__Extrait du document__:

Étude
Les entreprises prennent enfin conscience de l'importance stratégique de leur responsabilité sociétale (RSE). Décryptage avec Arielle Schwab, directrice associée chez Havas Paris, qui publie une étude sur le sujet.

La RSE est-elle enfin considérée comme un enjeu business ? Pour répondre à cette question, le réseau Global Compact France (1), l’agence Havas Paris, l’institut CSA Research et L’Express ont interrogé, entre le 10 et le 24 mai 2016, près de 200 dirigeants (PDG, DG, directeurs de la communication, directeurs de la RSE...) sur la place de la responsabilité sociétale dans leur entreprise. L’étude, intitulée «Les nouvelles frontières de la responsabilité sociétale en entreprise: un modèle au service de la performance?», dresse un état des lieux sur l’impact de ces problématiques à la fois sur l’organisation des entreprises, sur leur communication et sur leur modèle économique.



La RSE est en train de révolutionner l’organisation des entreprises ?

__Informations extraites__:
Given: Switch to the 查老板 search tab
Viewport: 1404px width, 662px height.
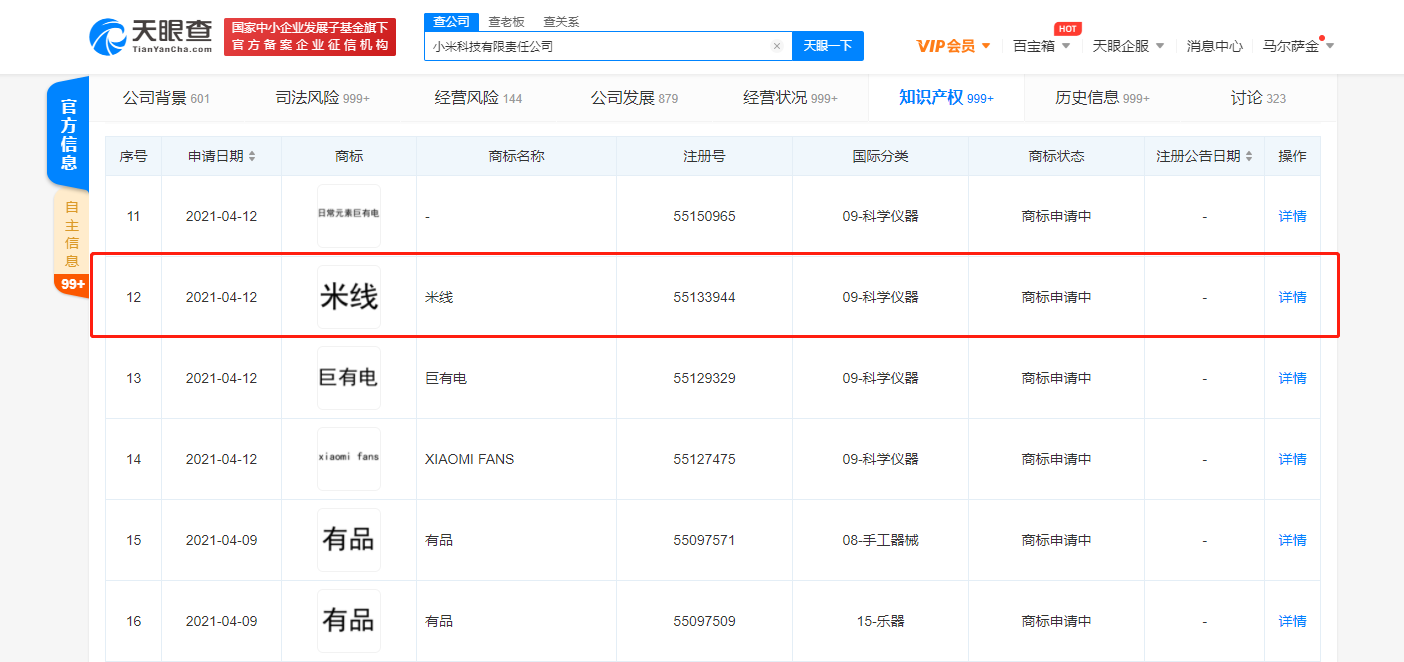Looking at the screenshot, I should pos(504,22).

==

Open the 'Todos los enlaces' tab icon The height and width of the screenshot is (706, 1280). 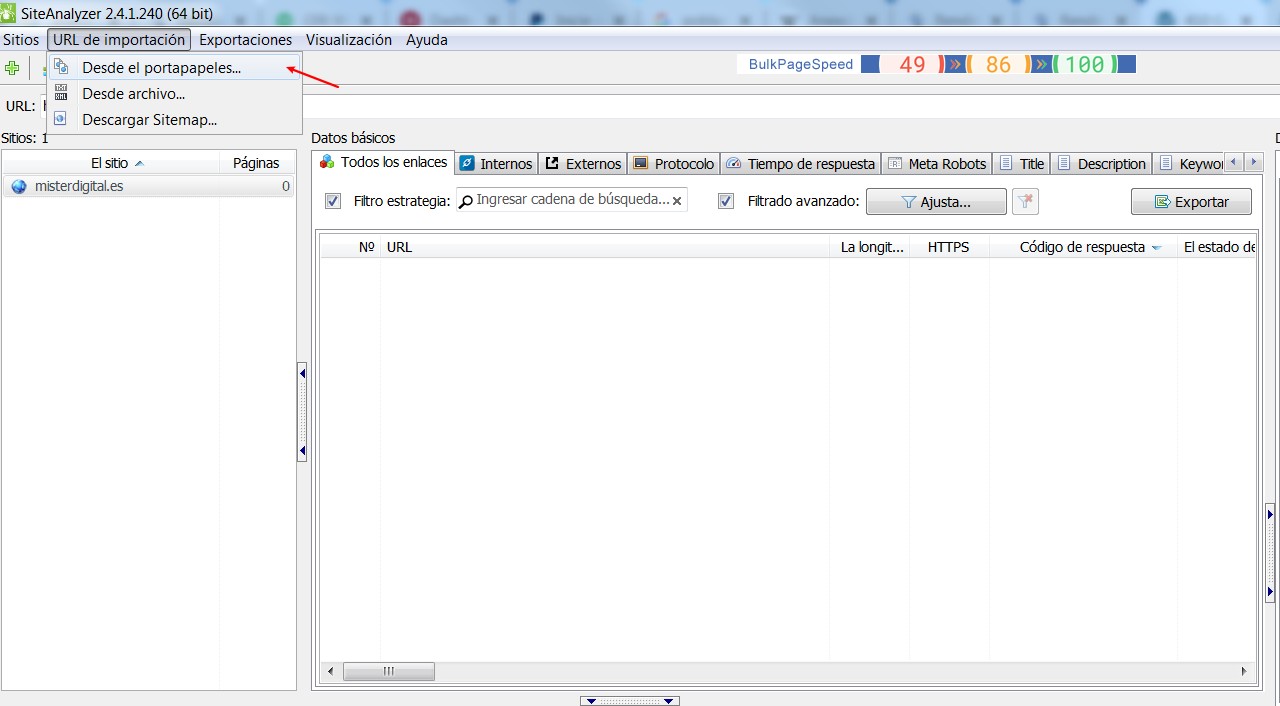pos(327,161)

__Objet de la tâche__:
Remplacez "dirigeants" par "responsables" dans le passage de l'extrait qui s'ouvre sur les mots contenant "La RSE est-elle" et se clôt sur "des entreprises ?", puis recopiez ce passage.

__Réponse correcte__:
La RSE est-elle enfin considérée comme un enjeu business ? Pour répondre à cette question, le réseau Global Compact France (1), l’agence Havas Paris, l’institut CSA Research et L’Express ont interrogé, entre le 10 et le 24 mai 2016, près de 200 responsables (PDG, DG, directeurs de la communication, directeurs de la RSE...) sur la place de la responsabilité sociétale dans leur entreprise. L’étude, intitulée «Les nouvelles frontières de la responsabilité sociétale en entreprise: un modèle au service de la performance?», dresse un état des lieux sur l’impact de ces problématiques à la fois sur l’organisation des entreprises, sur leur communication et sur leur modèle économique.



La RSE est en train de révolutionner l’organisation des entreprises ?